» Your objective
Where the line with "1157x1036 pixels. How" appears below, start writing out lines exactly, and finish with the line with "Task: Click the Musketeer", which is included; write out nothing else.

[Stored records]
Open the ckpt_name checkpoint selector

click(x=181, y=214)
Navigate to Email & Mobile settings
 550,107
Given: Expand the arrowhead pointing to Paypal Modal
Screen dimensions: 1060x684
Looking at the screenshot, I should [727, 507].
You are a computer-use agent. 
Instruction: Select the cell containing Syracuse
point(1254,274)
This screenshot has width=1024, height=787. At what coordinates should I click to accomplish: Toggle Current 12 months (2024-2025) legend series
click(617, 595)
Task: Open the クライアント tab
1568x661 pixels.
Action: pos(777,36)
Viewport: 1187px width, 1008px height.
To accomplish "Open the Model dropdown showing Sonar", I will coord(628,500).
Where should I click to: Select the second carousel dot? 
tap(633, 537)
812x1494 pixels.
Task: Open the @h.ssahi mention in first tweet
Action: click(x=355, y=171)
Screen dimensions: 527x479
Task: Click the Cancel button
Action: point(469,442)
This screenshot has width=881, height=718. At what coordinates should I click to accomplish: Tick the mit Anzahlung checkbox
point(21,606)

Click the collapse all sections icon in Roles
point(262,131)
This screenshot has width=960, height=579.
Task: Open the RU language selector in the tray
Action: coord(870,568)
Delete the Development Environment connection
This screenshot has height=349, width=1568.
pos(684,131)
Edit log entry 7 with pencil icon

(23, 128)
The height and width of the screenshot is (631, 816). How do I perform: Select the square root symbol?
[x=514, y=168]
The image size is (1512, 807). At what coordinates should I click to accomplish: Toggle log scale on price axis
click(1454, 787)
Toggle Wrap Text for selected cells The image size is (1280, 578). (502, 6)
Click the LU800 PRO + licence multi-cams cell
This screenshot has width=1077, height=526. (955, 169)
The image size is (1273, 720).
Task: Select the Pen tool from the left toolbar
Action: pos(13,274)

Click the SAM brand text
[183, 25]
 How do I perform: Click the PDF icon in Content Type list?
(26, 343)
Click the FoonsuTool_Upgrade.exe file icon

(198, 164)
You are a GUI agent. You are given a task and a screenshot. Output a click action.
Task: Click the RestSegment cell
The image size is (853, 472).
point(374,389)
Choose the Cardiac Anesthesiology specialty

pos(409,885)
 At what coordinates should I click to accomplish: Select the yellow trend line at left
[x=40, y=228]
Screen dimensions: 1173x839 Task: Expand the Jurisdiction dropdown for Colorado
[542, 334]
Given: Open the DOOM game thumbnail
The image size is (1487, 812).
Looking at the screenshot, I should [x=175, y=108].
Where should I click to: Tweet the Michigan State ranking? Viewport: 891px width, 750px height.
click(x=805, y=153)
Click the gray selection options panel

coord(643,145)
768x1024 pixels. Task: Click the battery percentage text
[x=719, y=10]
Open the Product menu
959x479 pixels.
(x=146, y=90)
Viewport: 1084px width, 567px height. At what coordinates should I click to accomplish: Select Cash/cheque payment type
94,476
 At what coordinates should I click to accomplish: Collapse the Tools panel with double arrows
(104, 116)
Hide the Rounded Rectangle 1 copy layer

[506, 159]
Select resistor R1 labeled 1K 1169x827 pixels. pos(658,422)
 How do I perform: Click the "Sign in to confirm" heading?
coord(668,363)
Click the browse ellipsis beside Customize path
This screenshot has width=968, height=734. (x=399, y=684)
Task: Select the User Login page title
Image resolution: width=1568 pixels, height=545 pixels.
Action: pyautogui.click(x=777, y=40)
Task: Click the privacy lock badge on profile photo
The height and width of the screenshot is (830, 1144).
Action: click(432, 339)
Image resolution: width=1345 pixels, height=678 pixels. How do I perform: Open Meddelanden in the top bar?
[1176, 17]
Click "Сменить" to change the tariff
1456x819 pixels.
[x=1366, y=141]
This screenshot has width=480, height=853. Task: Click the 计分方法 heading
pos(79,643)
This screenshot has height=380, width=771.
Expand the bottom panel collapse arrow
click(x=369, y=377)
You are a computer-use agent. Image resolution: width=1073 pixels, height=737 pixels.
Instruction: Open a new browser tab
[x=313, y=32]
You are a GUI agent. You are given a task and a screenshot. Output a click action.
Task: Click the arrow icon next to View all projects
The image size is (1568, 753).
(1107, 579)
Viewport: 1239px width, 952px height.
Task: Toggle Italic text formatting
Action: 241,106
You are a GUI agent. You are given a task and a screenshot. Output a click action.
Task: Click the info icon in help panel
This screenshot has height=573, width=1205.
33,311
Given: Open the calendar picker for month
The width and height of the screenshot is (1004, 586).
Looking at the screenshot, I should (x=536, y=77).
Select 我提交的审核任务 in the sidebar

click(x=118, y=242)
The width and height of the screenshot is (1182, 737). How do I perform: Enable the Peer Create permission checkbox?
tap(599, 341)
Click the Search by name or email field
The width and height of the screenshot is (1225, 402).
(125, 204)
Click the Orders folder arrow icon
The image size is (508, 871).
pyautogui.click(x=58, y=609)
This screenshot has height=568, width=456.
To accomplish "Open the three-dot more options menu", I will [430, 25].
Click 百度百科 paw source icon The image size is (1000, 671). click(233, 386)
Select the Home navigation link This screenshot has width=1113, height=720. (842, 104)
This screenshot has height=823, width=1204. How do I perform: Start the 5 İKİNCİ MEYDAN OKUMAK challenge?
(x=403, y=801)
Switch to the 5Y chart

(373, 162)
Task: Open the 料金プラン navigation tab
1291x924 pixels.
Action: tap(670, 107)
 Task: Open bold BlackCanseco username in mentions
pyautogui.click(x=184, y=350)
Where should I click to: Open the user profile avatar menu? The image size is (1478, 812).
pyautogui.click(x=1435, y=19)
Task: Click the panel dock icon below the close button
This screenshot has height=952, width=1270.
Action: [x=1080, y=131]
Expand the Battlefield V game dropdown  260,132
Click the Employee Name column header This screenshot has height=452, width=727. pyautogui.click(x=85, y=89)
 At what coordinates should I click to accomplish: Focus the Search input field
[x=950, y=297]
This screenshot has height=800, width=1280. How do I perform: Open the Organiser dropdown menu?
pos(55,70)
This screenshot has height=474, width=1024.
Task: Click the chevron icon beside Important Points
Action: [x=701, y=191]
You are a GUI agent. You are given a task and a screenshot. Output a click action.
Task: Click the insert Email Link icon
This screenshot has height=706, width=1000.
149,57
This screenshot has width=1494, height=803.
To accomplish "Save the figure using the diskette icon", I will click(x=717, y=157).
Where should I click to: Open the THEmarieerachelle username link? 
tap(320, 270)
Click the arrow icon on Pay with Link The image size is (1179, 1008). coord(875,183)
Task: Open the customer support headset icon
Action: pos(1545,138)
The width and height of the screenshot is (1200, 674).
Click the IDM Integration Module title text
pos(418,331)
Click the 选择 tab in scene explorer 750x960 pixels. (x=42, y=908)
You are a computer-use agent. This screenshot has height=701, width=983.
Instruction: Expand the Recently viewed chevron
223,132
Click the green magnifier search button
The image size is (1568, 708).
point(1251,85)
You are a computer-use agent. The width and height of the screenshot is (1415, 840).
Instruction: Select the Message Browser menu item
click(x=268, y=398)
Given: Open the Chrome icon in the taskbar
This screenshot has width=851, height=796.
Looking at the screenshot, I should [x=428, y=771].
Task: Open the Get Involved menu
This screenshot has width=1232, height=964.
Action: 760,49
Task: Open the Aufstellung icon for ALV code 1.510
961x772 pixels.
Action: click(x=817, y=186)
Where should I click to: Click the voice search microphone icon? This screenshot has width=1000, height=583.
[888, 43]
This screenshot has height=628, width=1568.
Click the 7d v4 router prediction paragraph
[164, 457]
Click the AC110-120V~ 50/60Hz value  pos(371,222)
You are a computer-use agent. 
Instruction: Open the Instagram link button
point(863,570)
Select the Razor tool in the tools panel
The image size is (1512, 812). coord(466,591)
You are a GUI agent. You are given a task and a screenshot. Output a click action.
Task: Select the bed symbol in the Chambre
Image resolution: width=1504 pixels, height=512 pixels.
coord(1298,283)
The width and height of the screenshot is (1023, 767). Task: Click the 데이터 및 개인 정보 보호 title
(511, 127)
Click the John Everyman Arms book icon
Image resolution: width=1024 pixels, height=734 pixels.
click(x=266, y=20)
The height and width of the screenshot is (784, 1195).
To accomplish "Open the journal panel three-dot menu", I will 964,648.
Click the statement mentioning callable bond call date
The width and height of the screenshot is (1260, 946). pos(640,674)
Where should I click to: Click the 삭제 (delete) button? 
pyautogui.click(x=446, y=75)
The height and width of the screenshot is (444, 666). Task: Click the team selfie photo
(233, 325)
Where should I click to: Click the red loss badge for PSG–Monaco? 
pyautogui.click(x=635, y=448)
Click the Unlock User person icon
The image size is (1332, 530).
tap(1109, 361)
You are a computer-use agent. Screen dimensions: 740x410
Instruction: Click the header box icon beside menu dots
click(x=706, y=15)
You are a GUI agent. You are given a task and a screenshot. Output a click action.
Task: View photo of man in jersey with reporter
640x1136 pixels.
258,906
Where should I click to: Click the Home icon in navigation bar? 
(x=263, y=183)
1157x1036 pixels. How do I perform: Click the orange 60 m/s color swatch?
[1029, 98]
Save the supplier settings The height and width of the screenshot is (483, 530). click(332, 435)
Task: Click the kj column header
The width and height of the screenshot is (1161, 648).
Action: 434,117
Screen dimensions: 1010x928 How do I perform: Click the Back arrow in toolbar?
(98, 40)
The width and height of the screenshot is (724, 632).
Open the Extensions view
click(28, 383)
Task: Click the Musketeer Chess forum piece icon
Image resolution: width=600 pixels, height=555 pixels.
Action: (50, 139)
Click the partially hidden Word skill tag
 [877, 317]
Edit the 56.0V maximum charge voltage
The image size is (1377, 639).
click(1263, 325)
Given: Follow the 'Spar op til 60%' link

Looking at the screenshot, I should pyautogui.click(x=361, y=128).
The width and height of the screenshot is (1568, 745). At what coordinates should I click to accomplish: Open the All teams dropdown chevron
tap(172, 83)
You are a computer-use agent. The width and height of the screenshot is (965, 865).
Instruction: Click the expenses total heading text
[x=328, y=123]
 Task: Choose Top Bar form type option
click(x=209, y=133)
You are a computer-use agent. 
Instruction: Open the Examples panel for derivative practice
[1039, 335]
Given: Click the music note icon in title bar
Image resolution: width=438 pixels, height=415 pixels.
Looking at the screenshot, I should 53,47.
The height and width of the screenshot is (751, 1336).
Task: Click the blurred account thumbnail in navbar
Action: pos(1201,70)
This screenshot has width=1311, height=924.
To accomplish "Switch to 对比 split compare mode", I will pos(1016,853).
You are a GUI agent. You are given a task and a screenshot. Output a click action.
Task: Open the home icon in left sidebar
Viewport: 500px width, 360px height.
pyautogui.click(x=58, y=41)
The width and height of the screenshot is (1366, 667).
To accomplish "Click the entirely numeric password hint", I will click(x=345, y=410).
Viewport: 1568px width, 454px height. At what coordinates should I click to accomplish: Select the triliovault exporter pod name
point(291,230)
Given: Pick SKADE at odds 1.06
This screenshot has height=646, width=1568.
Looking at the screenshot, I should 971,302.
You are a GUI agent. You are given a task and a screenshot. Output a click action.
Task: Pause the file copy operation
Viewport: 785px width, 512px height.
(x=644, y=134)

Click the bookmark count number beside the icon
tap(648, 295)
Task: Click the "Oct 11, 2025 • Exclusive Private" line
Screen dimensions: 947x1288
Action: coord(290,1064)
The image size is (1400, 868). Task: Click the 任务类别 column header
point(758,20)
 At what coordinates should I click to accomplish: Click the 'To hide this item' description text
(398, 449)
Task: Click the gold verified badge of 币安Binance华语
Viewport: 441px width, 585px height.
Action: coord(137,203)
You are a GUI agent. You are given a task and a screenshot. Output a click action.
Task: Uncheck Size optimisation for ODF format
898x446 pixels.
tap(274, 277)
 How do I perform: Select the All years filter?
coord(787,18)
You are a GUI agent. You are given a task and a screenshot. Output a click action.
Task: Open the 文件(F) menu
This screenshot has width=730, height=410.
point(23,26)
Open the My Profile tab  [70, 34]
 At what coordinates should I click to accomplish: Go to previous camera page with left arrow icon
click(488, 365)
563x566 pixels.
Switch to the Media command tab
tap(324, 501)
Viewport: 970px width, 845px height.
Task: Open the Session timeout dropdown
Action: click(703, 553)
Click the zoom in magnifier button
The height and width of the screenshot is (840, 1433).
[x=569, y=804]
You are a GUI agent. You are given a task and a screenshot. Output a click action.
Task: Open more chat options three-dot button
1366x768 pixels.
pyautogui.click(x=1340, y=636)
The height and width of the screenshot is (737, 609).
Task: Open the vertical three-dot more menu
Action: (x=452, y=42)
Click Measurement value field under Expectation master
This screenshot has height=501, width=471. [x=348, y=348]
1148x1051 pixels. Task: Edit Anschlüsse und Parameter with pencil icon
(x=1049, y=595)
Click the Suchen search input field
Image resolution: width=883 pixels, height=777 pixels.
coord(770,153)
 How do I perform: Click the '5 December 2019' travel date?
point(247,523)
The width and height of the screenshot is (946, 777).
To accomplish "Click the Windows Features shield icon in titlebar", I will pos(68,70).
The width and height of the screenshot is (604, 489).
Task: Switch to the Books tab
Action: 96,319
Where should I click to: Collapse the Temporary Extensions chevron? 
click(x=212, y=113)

» Reply to the exercise
1157x1036 pixels. How do I perform: Click the orange 60 m/s color swatch?
[1029, 98]
Save the supplier settings The height and width of the screenshot is (483, 530). click(332, 435)
Task: Click the kj column header
The width and height of the screenshot is (1161, 648).
Action: 434,117
Screen dimensions: 1010x928 How do I perform: Click the Back arrow in toolbar?
(98, 40)
The width and height of the screenshot is (724, 632).
Open the Extensions view
click(28, 383)
Task: Click the Musketeer Chess forum piece icon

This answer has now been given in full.